*Goal of the exercise:*
For the entries that follow, restate word for word the line containing "Viewport: 1600px width, 900px height.", the line containing "has width=758, height=440.", and every line that lies between them.

▬▬▬

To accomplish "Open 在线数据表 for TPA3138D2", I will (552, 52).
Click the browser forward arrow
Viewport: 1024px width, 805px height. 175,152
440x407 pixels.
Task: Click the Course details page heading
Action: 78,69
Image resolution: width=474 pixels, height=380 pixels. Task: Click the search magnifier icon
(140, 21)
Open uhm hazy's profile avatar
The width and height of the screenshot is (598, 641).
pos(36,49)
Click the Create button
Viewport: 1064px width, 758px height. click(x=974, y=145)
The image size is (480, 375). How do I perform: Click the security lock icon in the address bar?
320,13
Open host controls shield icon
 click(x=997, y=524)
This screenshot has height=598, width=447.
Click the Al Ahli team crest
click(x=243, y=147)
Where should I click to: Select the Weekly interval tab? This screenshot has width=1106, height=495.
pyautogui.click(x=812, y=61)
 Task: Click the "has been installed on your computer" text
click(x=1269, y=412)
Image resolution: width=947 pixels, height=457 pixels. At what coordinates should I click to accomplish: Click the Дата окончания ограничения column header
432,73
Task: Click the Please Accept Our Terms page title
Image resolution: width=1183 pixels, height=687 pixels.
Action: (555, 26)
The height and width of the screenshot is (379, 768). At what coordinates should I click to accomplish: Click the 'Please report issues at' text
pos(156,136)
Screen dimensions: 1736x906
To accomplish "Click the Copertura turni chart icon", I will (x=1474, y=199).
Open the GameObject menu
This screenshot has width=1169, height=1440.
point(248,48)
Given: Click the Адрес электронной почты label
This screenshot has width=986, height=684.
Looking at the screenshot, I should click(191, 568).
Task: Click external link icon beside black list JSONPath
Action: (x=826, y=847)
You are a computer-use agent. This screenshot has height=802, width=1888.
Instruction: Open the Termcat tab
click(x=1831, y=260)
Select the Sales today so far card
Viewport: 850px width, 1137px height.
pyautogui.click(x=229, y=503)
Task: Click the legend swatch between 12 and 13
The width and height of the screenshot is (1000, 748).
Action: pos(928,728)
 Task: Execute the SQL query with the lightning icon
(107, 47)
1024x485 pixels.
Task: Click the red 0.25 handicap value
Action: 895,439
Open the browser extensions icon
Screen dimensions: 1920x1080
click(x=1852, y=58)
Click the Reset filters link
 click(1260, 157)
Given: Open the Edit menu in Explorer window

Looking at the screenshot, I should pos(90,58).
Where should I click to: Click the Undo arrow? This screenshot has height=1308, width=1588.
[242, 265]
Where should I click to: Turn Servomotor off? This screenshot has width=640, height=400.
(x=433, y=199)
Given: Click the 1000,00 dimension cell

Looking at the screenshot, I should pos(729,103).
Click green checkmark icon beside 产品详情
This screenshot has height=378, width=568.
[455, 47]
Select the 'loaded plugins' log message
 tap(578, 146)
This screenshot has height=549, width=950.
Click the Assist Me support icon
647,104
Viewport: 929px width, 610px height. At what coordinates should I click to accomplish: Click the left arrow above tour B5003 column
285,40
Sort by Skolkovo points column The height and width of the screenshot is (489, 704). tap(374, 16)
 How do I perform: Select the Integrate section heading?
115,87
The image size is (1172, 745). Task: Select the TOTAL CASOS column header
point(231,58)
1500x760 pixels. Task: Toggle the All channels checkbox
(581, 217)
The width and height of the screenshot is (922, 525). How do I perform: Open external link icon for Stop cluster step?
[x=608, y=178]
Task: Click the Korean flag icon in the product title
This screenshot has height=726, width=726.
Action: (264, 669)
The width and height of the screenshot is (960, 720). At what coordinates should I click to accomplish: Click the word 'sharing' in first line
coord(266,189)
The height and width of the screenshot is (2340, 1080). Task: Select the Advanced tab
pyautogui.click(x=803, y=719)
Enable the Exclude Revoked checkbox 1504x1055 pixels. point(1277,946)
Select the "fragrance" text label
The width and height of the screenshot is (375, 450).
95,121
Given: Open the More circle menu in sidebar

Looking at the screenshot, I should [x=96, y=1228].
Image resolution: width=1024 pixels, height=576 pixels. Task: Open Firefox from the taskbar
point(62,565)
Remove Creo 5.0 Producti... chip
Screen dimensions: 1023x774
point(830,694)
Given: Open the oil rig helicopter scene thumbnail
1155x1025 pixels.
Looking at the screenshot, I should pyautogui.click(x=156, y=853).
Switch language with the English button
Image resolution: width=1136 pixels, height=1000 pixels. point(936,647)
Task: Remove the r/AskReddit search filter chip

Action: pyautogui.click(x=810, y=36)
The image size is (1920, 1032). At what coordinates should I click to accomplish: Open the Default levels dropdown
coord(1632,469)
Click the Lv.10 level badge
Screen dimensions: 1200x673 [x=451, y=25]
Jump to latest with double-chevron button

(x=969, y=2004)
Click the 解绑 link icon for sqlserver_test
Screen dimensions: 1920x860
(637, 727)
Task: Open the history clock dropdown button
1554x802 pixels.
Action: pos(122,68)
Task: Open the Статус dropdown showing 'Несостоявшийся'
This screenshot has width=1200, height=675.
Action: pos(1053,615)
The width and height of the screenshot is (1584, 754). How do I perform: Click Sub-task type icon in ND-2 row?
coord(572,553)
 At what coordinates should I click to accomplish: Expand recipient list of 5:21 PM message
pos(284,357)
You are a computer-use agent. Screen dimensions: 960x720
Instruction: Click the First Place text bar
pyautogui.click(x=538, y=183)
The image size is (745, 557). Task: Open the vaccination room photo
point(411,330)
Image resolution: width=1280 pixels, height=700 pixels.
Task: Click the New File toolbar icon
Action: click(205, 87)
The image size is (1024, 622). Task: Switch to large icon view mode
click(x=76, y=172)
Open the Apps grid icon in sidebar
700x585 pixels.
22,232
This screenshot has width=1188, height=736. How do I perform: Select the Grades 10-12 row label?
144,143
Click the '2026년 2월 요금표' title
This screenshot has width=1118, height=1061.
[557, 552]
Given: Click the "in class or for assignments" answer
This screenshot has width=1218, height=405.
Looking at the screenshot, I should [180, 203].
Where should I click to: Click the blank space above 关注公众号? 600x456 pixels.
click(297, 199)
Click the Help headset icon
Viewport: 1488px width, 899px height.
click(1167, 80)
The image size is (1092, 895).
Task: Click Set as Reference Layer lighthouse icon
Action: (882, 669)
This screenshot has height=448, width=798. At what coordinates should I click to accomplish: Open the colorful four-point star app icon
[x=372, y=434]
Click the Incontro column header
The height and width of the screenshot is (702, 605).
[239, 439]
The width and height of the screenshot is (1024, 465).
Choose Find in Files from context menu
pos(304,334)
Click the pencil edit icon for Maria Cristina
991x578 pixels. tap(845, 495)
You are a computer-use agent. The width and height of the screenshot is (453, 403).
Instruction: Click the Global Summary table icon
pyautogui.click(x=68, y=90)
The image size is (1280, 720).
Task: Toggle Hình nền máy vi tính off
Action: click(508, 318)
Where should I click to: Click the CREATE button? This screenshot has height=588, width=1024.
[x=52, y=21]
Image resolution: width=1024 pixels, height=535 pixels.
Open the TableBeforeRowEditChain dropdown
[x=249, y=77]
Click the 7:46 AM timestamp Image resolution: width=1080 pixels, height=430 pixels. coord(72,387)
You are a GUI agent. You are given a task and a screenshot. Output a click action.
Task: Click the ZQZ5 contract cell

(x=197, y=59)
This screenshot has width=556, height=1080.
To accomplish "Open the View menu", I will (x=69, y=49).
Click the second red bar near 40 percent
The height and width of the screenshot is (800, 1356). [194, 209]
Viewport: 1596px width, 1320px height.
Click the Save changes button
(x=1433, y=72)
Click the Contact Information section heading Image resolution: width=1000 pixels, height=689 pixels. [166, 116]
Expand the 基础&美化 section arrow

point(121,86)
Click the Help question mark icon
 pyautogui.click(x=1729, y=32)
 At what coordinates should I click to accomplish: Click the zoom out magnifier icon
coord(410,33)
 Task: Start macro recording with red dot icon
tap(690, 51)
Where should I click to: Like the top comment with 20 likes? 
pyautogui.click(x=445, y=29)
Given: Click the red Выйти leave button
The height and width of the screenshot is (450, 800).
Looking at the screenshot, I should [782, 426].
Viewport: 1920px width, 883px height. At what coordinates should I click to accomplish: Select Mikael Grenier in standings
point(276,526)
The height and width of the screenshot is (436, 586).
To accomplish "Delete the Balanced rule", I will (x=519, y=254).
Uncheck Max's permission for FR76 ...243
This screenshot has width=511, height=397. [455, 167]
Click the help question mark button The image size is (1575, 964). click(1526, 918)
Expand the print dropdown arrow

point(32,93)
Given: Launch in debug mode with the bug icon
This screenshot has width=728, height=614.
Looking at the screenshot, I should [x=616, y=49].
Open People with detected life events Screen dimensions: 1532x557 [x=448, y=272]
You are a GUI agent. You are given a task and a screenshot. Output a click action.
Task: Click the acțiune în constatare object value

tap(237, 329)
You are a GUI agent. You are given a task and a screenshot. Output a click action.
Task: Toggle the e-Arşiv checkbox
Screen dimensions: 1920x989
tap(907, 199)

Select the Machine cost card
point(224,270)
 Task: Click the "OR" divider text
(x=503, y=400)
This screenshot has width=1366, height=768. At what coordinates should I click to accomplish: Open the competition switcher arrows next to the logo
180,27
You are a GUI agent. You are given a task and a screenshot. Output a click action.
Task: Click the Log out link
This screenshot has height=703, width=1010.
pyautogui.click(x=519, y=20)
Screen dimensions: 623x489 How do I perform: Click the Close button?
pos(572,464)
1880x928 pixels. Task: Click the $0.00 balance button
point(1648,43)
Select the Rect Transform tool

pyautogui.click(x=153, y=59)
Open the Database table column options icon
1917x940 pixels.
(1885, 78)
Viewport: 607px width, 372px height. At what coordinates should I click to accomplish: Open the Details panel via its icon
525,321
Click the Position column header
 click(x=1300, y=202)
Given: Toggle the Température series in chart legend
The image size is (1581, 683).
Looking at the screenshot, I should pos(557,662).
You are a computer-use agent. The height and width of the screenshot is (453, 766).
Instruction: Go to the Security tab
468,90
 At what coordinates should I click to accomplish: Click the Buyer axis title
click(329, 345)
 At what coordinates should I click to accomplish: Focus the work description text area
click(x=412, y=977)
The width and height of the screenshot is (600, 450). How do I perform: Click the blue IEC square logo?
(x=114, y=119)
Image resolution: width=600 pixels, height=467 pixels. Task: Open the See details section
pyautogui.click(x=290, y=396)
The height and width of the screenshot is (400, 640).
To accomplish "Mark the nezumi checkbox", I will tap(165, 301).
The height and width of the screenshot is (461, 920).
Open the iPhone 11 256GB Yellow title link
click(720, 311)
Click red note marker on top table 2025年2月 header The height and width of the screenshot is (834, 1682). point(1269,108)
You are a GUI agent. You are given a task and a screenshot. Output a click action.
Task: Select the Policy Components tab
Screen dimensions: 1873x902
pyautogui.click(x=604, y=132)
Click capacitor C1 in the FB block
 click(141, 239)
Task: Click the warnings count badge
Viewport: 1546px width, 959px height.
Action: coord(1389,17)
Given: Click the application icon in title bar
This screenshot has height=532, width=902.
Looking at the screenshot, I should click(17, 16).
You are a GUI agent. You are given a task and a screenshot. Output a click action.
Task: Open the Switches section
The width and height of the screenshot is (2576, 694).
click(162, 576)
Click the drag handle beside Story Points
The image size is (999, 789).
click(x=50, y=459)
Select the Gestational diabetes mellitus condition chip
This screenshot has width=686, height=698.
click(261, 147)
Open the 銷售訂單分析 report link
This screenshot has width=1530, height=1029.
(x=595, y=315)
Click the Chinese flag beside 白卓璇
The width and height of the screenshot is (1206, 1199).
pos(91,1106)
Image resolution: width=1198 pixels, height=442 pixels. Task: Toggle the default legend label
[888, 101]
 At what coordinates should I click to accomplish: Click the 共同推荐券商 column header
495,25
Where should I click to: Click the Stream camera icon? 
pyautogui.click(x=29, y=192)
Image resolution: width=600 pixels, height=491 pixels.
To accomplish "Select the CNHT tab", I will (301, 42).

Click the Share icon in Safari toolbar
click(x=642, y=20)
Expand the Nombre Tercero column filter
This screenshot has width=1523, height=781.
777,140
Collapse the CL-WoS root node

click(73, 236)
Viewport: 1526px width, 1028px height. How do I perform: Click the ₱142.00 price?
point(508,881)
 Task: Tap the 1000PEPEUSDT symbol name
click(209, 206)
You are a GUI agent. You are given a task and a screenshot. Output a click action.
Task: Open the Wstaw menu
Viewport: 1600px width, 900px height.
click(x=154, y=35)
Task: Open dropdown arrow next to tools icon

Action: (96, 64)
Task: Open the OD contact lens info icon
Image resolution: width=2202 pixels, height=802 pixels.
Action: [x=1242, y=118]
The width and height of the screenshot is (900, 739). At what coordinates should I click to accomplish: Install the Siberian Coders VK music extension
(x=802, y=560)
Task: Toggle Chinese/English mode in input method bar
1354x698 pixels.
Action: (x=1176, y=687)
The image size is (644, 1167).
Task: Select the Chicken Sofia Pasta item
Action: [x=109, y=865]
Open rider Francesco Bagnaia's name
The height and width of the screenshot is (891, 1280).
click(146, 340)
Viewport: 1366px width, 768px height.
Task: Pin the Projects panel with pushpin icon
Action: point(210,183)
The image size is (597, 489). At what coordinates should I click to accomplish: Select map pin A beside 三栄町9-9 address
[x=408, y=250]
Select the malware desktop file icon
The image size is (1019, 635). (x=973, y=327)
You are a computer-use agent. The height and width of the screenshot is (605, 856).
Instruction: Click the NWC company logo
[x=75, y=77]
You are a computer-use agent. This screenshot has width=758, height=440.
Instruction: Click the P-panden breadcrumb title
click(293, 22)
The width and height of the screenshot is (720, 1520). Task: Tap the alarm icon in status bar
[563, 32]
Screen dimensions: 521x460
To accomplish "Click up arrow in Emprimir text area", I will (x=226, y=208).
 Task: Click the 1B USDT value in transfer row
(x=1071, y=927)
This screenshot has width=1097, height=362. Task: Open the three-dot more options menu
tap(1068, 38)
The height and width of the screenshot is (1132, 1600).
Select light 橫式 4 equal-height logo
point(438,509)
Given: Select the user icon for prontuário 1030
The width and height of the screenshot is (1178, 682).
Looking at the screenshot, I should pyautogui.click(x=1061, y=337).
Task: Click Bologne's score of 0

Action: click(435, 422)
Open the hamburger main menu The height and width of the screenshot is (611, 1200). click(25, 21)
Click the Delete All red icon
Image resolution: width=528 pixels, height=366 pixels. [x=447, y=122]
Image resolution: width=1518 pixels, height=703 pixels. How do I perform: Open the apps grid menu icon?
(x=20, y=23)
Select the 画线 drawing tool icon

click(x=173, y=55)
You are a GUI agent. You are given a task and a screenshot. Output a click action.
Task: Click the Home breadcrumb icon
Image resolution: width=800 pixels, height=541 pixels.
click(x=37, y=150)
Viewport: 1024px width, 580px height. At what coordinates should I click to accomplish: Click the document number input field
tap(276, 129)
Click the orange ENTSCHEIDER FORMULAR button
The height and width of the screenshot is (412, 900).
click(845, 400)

▬▬▬

*Solution below:*
Viewport: 1600px width, 900px height.
click(x=154, y=35)
Task: Open dropdown arrow next to tools icon

Action: (96, 64)
Task: Open the OD contact lens info icon
Image resolution: width=2202 pixels, height=802 pixels.
Action: [x=1242, y=118]
The width and height of the screenshot is (900, 739). At what coordinates should I click to accomplish: Install the Siberian Coders VK music extension
(x=802, y=560)
Task: Toggle Chinese/English mode in input method bar
1354x698 pixels.
Action: (x=1176, y=687)
The image size is (644, 1167).
Task: Select the Chicken Sofia Pasta item
Action: [x=109, y=865]
Open rider Francesco Bagnaia's name
The height and width of the screenshot is (891, 1280).
click(146, 340)
Viewport: 1366px width, 768px height.
Task: Pin the Projects panel with pushpin icon
Action: point(210,183)
The image size is (597, 489). At what coordinates should I click to accomplish: Select map pin A beside 三栄町9-9 address
[x=408, y=250]
Select the malware desktop file icon
The image size is (1019, 635). (x=973, y=327)
You are a computer-use agent. The height and width of the screenshot is (605, 856).
Instruction: Click the NWC company logo
[x=75, y=77]
You are a computer-use agent. This screenshot has width=758, height=440.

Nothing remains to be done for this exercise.